Begin Supplied entries

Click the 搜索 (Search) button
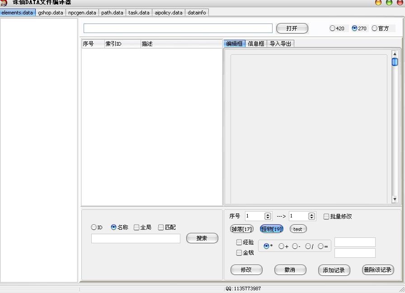The width and height of the screenshot is (405, 293). [x=202, y=238]
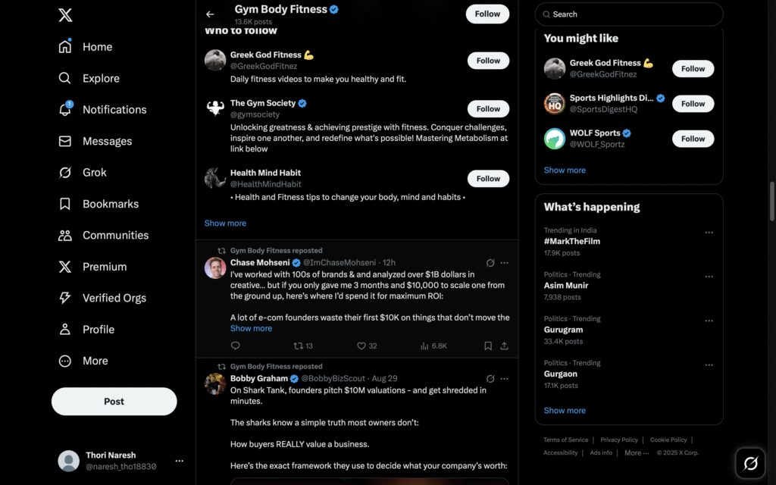Open the floating Grok button

(x=750, y=463)
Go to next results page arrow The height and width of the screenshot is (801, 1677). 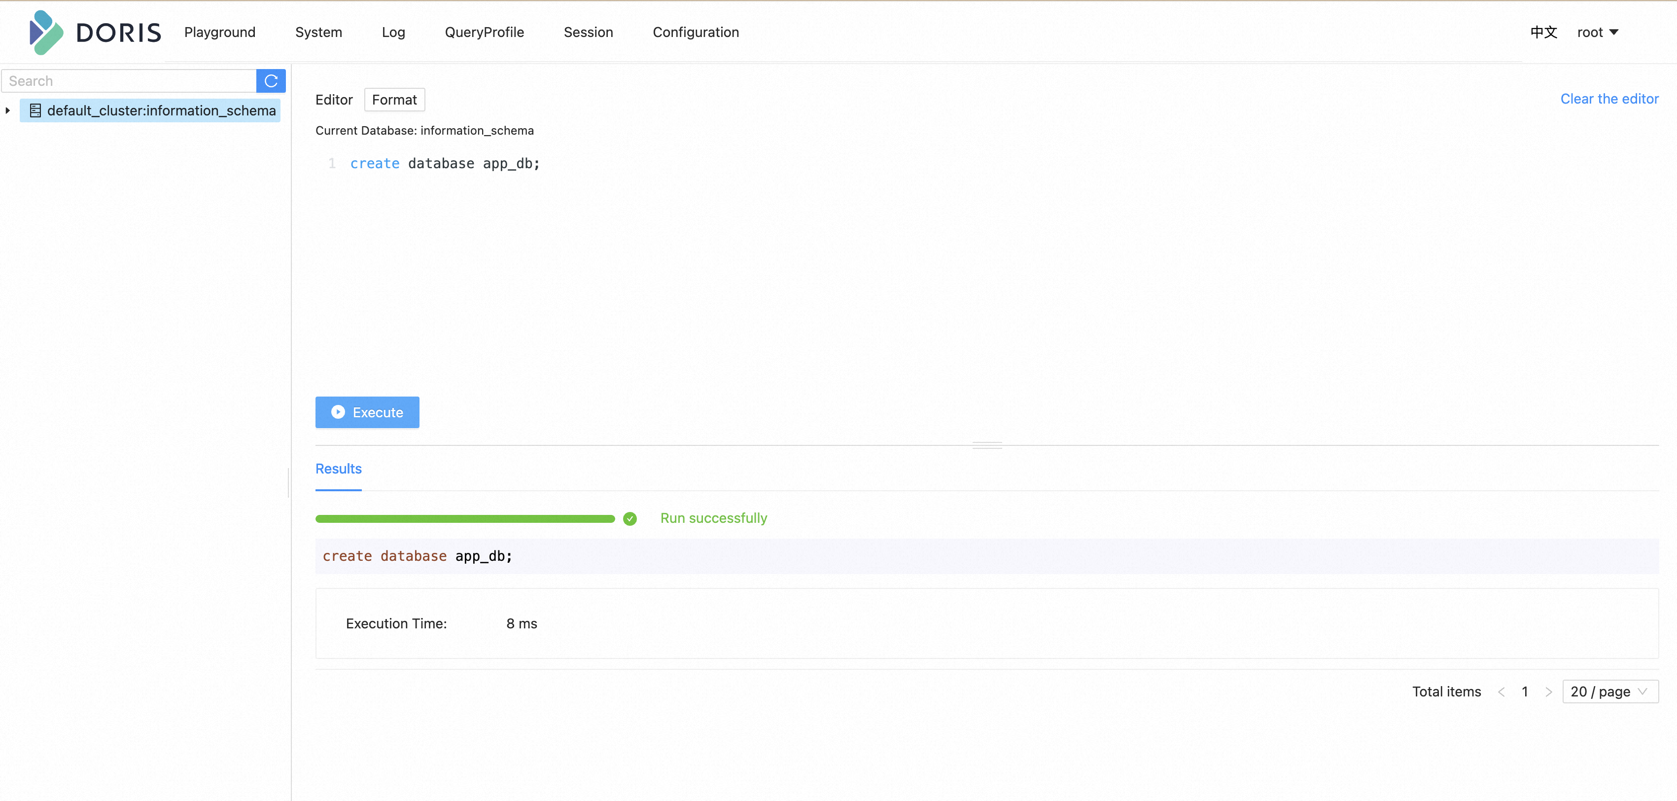click(1549, 692)
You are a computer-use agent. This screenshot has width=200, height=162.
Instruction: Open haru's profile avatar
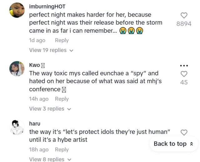(x=17, y=127)
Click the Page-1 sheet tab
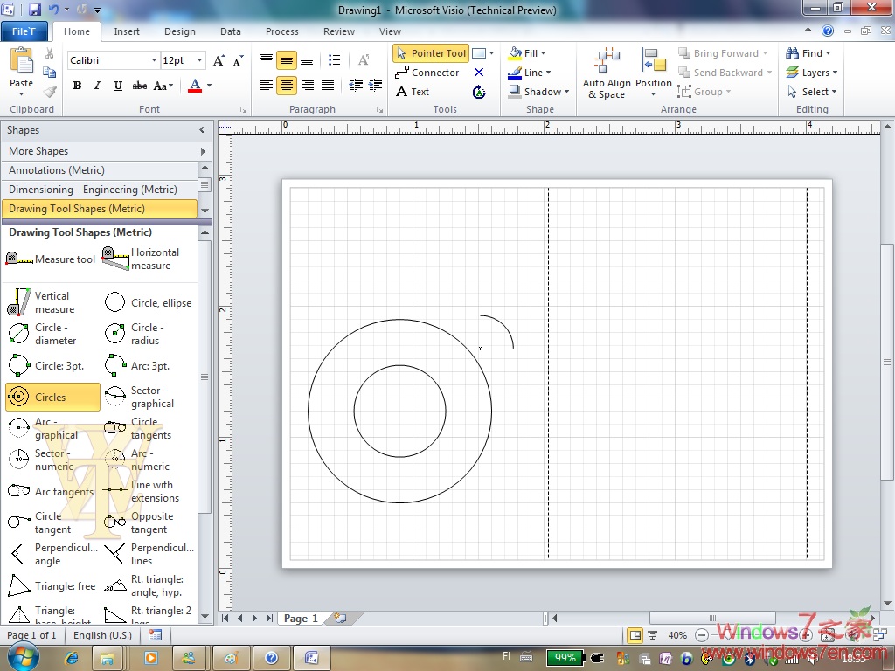The width and height of the screenshot is (895, 671). point(301,619)
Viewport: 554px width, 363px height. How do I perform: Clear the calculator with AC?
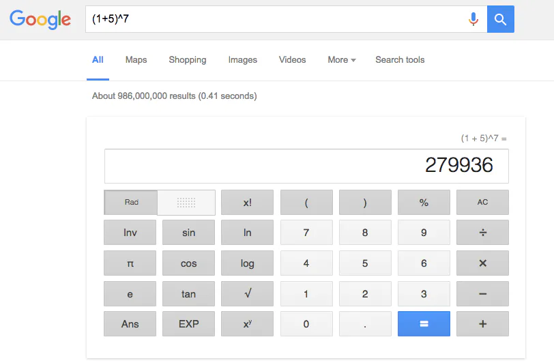point(482,202)
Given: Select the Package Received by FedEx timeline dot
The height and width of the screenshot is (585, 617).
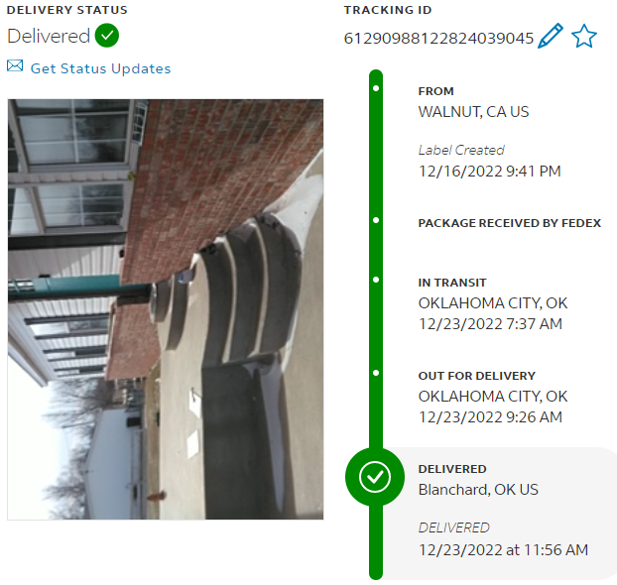Looking at the screenshot, I should click(x=376, y=220).
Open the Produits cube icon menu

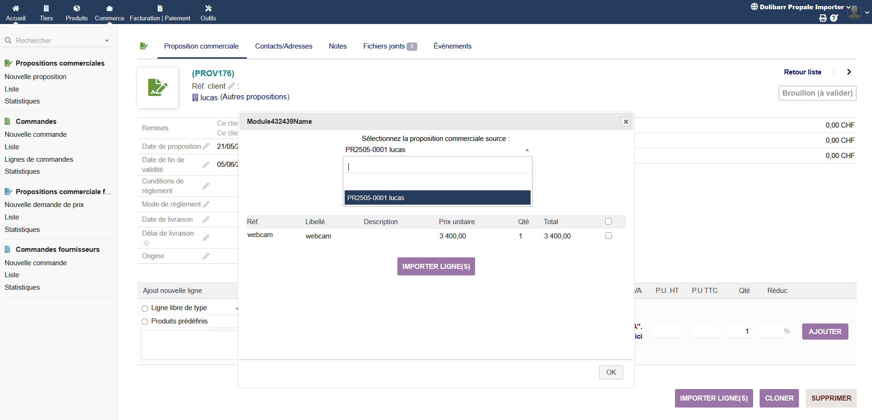pos(77,8)
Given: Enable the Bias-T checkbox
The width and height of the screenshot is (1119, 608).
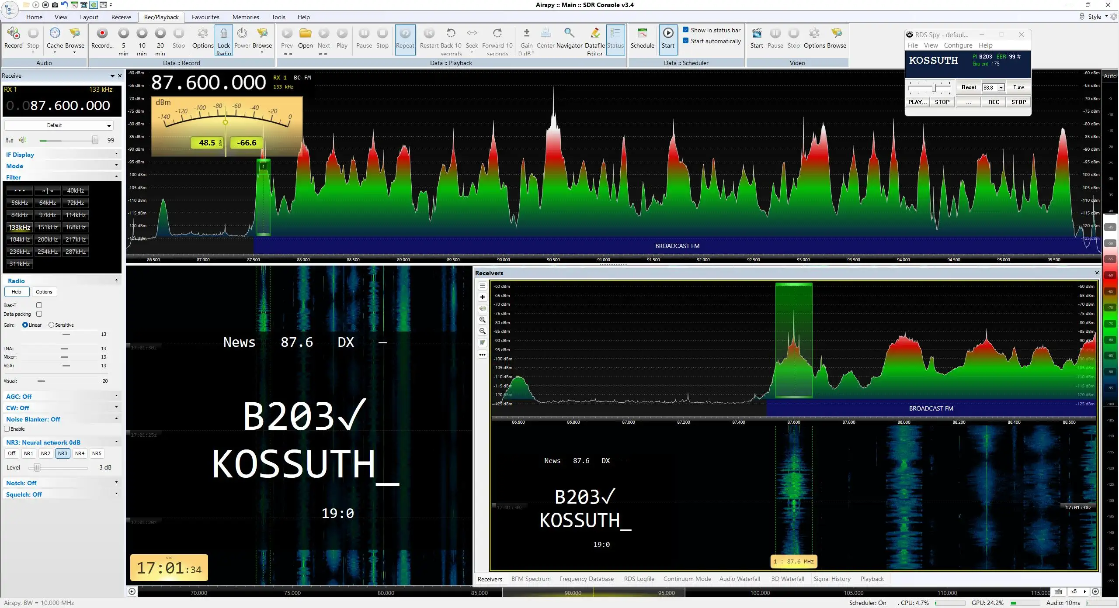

End Supplied entries

Given exercise: Please copy the data from the line with "Given: Enable the Bias-T checkbox" through the end of the data, substituting "toggle" for "checkbox" and changing nothing else. Leave the pictures out.

Response:
Given: Enable the Bias-T toggle
The width and height of the screenshot is (1119, 608).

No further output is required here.